Public out-of-the-box rulebook seeded. 198 new universal rules across Security, Clean Code, DRY, SOLID, Architecture, Testing, Error Handling, Performance, Scaling, API Design, Process, and Documentation, plus 19 new mandatory rules each backed by a cross-language regex analyzer in bin/run-analysis.sh. See out-of-the-box-rules.md for the canonical rule list.

Related documents

• HANDBOOK.md for the full architecture, including detailed graph schema, gate mechanics, and the discrepancy catalog.
• SCALE_BENCHMARK_RESULTS.md for the full live measurement plus the synthetic scale curve.
• CONTRIBUTING.md for rule authoring workflow, monthly review cadence, and AI proposal triage.
• PROMOTIONAL-BRIEF.md for the pitch-oriented version of this document.

Switching from the standalone install to the plugin

The standalone install at ~/.claude/skills/writ/ will keep working; the plugin path is purely additive.
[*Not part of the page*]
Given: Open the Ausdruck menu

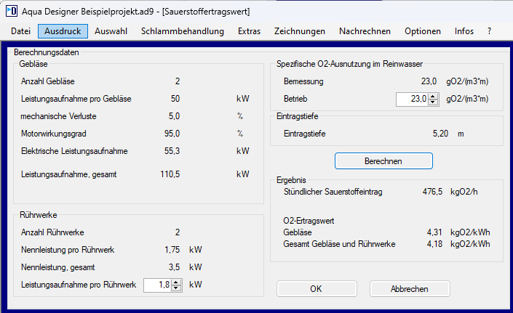Looking at the screenshot, I should click(63, 31).
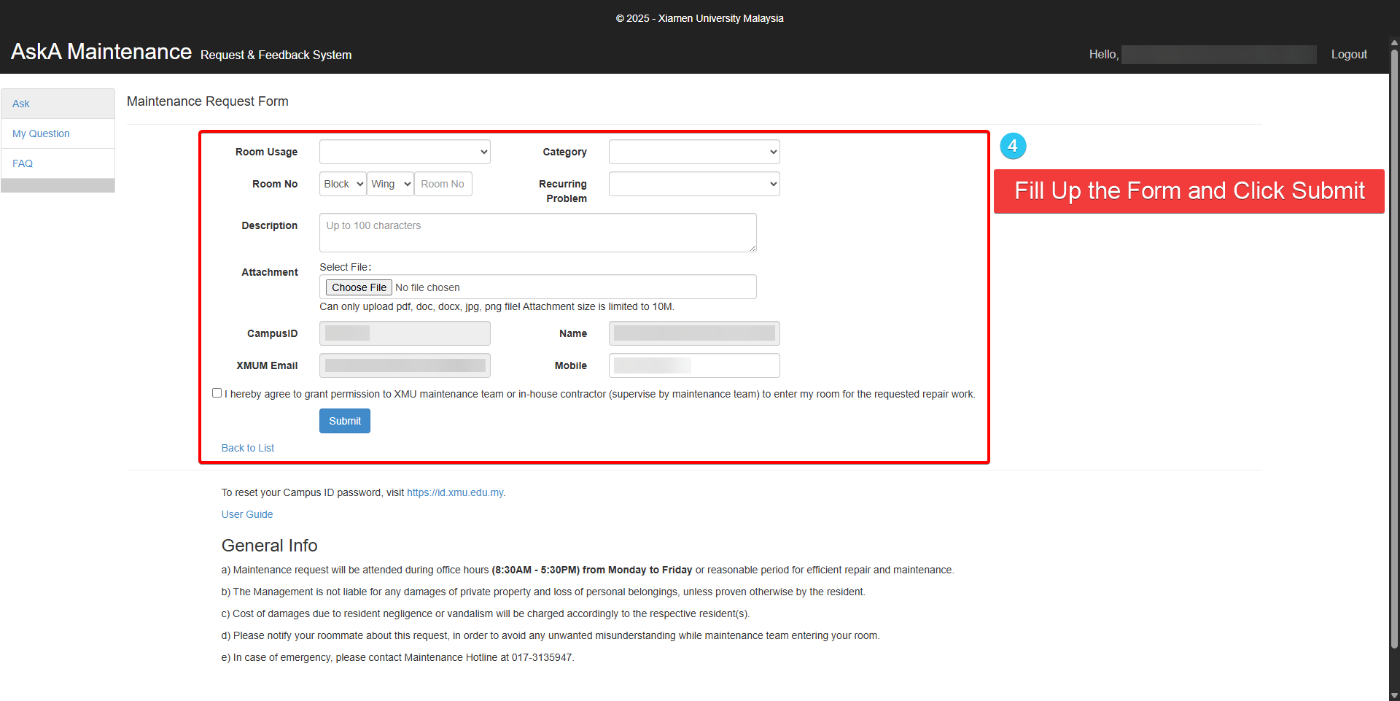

If you'd rather move to the plugin path:

1. Stop the existing daemon: bash ~/.claude/skills/writ/scripts/stop-server.sh
2. Remove the symlinks the standalone bootstrap created: rm -f ~/.claude/rules/writ-*.md ~/.claude/agents/writ-*.md
3. Remove the rendered hook block from ~/.claude/settings.json (the permissions.allow and hooks sections that reference $HOME/.claude/skills/writ/.claude/hooks/). Back up the file first.
4. Install the plugin as described in "Install as a Claude Code plugin" above. The Neo4j Docker volume (writ-neo4j-data) is shared between modes, so the rule corpus survives the switch.

The standalone-skill checkout itself can stay on disk; nothing in the plugin install path looks at it.

License: MIT. Authored by Lucio Saldivar.